Task input.
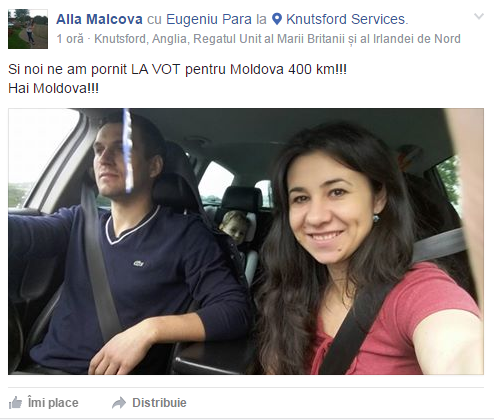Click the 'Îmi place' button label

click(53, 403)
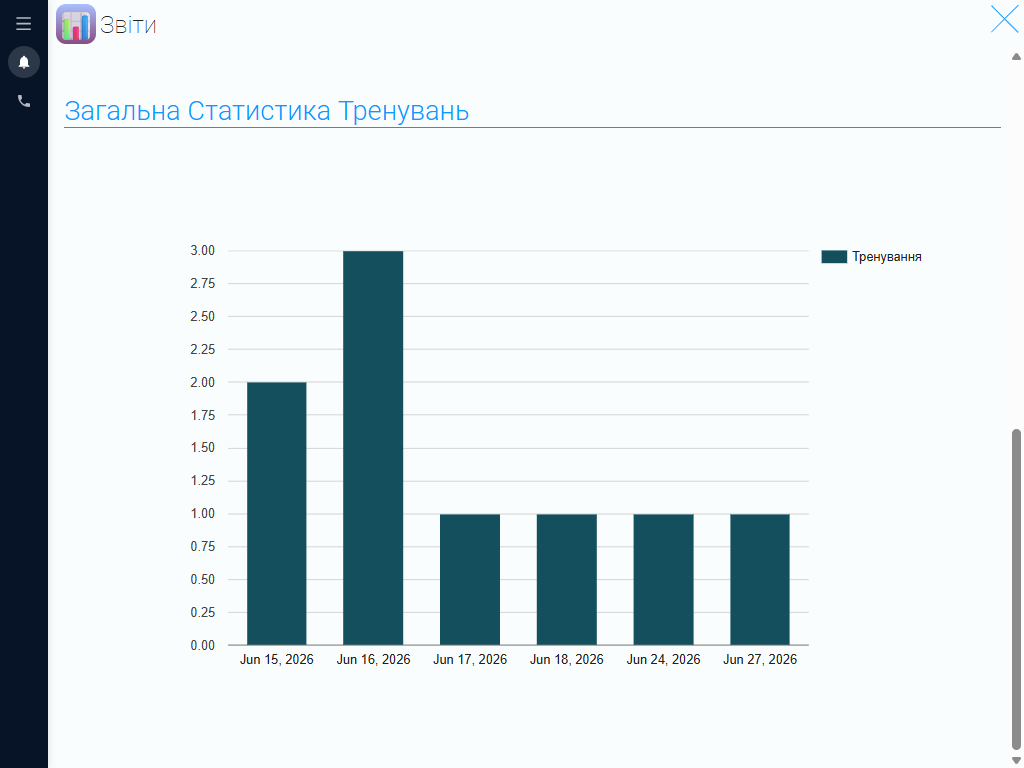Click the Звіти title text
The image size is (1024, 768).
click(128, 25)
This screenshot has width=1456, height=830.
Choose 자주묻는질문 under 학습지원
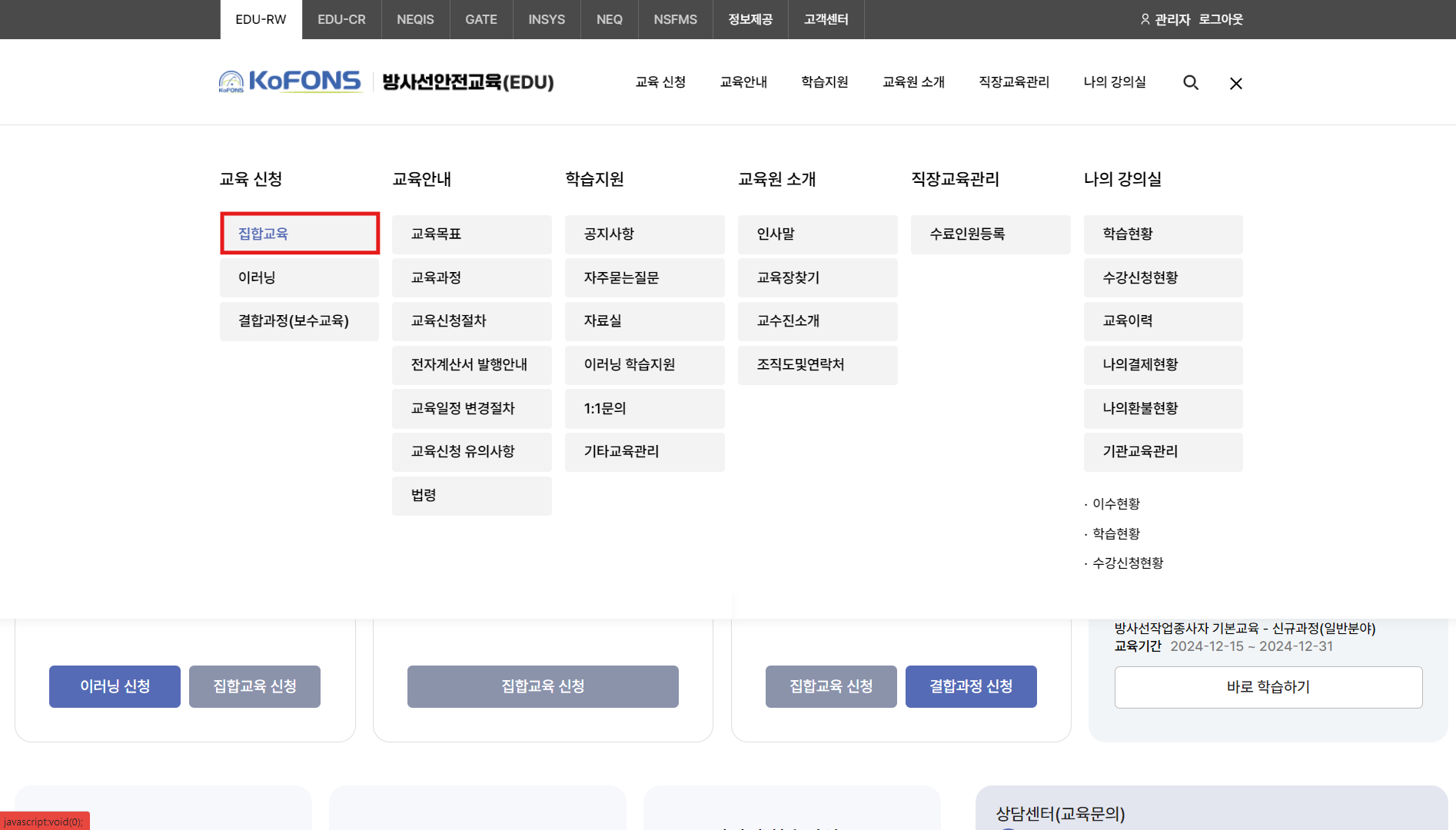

To do. Please write out exactly the lines from the one containing "This screenshot has width=1456, height=830." through the last line of the records above, and leave out any pictures.

Exercise solution.
This screenshot has width=1456, height=830.
Choose 자주묻는질문 under 학습지원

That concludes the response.